* BEGIN Quoted passage *

Understanding how the particular repo you are working with uses different branches for different purposes is important so you can know where and when to add your code. Different organizations and repos may have different practices so you will need to look at their documentation or ask their developers. For example, one group might just use “master” or “main” as the primary branch and everyone can push/pull code from directly to/from it all the time. In this tutorial, we make use of both a “devel” and a “master” branch. Developers push changes to the “devel” branch when making updates. Only stable versions are pushed to the “master” branch along with a version bump and corresponding new release. For our DevelExample repo, run this command to switch to the “devel” branch if not already there:

git checkout devel

Or you can do this within Rstudio by clicking on Git tab in the top right and selected devel from the drop down box:

⁠

Note: You may also want to create your own separate branch from devel if you are making substantial changes. This can be done with the command git checkout -b <new_branch_name>. See this article for more information on utilizing Git
branches⁠
.

* END Quoted passage *

**Exercise details:**
Answer these from the passage on Git branches:
(a) In this tutorial, which branch do developers push changes to when making updates?
(b) What comes along with a stable version when it is pushed to the "master" branch?
(c) What command does the passage give for creating your own separate branch?
The rows after this text have nothing to do with it.

* BEGIN Entries shown *

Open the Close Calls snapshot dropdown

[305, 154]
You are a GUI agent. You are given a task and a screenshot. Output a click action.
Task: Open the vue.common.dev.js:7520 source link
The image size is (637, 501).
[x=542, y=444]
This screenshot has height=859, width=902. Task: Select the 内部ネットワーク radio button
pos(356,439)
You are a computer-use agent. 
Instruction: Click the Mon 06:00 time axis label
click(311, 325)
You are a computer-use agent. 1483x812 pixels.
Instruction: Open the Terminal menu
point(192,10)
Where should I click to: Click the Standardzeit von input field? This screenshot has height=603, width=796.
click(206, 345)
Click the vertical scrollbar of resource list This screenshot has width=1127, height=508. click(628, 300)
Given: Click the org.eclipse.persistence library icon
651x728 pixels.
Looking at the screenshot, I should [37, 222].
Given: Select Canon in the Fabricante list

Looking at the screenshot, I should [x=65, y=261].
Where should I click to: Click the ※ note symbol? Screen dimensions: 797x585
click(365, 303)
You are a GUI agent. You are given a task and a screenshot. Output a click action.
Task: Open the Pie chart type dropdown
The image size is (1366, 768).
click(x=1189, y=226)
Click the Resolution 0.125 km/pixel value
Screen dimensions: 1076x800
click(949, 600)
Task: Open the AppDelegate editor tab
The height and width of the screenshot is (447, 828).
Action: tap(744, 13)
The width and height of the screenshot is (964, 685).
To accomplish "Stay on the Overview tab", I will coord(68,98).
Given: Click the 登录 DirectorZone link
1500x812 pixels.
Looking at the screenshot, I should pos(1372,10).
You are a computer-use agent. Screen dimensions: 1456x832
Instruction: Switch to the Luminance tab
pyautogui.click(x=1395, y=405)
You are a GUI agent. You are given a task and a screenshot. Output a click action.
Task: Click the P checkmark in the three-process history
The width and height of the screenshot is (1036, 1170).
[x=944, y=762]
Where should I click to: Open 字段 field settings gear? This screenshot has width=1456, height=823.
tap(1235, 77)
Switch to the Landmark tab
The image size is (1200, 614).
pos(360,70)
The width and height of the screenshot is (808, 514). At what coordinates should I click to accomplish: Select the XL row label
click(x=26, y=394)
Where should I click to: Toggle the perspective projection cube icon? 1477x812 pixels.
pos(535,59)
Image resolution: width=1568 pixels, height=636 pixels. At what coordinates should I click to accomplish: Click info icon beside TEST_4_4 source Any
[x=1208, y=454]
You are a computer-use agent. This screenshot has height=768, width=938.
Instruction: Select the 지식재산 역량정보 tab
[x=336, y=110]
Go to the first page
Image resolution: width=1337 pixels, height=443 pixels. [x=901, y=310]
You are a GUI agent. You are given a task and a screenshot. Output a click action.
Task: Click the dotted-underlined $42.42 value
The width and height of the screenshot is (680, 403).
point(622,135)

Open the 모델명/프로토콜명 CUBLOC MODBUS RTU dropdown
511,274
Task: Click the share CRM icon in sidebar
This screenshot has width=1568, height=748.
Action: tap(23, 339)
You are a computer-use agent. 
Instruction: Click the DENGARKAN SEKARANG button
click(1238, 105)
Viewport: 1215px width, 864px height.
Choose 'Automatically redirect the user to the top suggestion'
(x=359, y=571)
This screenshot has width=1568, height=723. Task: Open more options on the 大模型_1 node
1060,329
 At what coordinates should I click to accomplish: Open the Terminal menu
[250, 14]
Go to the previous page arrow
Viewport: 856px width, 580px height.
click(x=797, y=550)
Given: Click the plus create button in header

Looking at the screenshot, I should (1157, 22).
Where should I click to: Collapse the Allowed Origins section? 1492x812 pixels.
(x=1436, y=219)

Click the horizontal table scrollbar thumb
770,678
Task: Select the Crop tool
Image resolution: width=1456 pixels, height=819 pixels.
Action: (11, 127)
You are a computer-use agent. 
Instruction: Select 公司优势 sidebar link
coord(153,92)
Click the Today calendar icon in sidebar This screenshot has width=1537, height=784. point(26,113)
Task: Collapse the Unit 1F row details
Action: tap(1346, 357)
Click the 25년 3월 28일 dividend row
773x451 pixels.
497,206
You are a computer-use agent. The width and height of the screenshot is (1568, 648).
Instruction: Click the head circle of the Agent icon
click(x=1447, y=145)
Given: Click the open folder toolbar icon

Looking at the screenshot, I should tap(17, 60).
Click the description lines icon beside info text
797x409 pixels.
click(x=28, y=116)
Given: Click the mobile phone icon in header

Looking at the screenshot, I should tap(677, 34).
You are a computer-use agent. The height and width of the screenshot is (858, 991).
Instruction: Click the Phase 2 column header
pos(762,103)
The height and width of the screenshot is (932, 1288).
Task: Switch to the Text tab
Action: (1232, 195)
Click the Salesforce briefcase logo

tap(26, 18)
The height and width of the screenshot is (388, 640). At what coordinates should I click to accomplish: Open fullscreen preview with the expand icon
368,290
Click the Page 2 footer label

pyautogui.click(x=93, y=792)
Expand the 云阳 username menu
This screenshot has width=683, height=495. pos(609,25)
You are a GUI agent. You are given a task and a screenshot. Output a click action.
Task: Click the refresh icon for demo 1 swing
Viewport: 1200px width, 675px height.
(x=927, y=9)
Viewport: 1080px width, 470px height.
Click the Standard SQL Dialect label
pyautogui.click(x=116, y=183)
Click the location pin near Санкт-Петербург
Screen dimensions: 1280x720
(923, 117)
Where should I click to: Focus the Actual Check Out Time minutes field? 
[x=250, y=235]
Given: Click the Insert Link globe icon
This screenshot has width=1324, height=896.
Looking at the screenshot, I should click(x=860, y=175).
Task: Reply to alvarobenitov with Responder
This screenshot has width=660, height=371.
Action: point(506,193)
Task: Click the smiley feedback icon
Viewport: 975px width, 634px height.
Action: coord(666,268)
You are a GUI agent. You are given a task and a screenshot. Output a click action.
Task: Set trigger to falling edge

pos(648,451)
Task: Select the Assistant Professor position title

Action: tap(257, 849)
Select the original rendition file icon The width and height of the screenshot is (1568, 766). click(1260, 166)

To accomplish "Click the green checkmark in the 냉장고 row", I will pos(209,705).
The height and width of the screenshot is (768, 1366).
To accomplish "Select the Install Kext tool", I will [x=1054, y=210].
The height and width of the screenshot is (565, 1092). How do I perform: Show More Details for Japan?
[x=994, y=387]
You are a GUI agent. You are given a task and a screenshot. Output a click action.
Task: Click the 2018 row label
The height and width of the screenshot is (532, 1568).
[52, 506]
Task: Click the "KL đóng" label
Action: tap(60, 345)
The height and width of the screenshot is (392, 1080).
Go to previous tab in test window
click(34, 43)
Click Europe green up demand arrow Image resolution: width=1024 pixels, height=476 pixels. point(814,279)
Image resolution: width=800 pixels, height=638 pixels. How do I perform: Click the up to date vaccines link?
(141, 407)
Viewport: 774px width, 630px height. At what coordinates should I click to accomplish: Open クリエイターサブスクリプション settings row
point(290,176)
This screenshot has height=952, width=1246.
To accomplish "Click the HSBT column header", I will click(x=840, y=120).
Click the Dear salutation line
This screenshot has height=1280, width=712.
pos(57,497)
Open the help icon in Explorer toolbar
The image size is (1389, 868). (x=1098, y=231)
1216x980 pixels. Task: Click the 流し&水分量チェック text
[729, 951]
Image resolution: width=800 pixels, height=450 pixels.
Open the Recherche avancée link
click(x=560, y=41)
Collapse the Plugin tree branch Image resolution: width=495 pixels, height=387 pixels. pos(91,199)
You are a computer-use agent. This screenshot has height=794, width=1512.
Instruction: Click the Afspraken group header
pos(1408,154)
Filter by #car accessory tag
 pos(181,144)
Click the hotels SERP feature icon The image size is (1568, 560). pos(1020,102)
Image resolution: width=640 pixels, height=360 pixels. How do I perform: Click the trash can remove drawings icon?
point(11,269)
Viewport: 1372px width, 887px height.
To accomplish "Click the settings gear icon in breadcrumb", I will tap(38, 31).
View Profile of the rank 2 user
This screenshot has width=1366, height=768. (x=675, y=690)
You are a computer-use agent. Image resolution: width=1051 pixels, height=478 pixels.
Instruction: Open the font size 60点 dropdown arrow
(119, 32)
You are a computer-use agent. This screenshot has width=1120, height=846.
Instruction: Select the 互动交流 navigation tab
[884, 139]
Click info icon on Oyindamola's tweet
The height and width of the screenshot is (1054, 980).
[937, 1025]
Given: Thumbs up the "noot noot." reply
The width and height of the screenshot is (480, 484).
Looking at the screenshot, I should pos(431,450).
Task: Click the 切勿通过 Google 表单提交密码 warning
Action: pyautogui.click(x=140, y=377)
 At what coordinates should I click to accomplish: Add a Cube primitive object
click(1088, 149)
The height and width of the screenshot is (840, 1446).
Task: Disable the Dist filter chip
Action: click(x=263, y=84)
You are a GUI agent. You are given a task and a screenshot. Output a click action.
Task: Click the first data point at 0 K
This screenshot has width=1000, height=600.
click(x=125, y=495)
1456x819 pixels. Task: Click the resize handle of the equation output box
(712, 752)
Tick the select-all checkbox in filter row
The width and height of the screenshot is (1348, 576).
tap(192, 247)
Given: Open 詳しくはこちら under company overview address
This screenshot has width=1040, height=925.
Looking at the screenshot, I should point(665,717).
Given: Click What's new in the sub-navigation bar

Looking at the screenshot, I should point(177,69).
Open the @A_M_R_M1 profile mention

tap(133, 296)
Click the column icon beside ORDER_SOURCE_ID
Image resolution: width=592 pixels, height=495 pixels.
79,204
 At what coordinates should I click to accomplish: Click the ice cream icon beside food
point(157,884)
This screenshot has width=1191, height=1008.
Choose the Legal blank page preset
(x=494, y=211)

* END Entries shown *

**Exercise solution:**
(a) The "devel" branch.
(b) A version bump and a corresponding new release.
(c) git checkout -b <new_branch_name>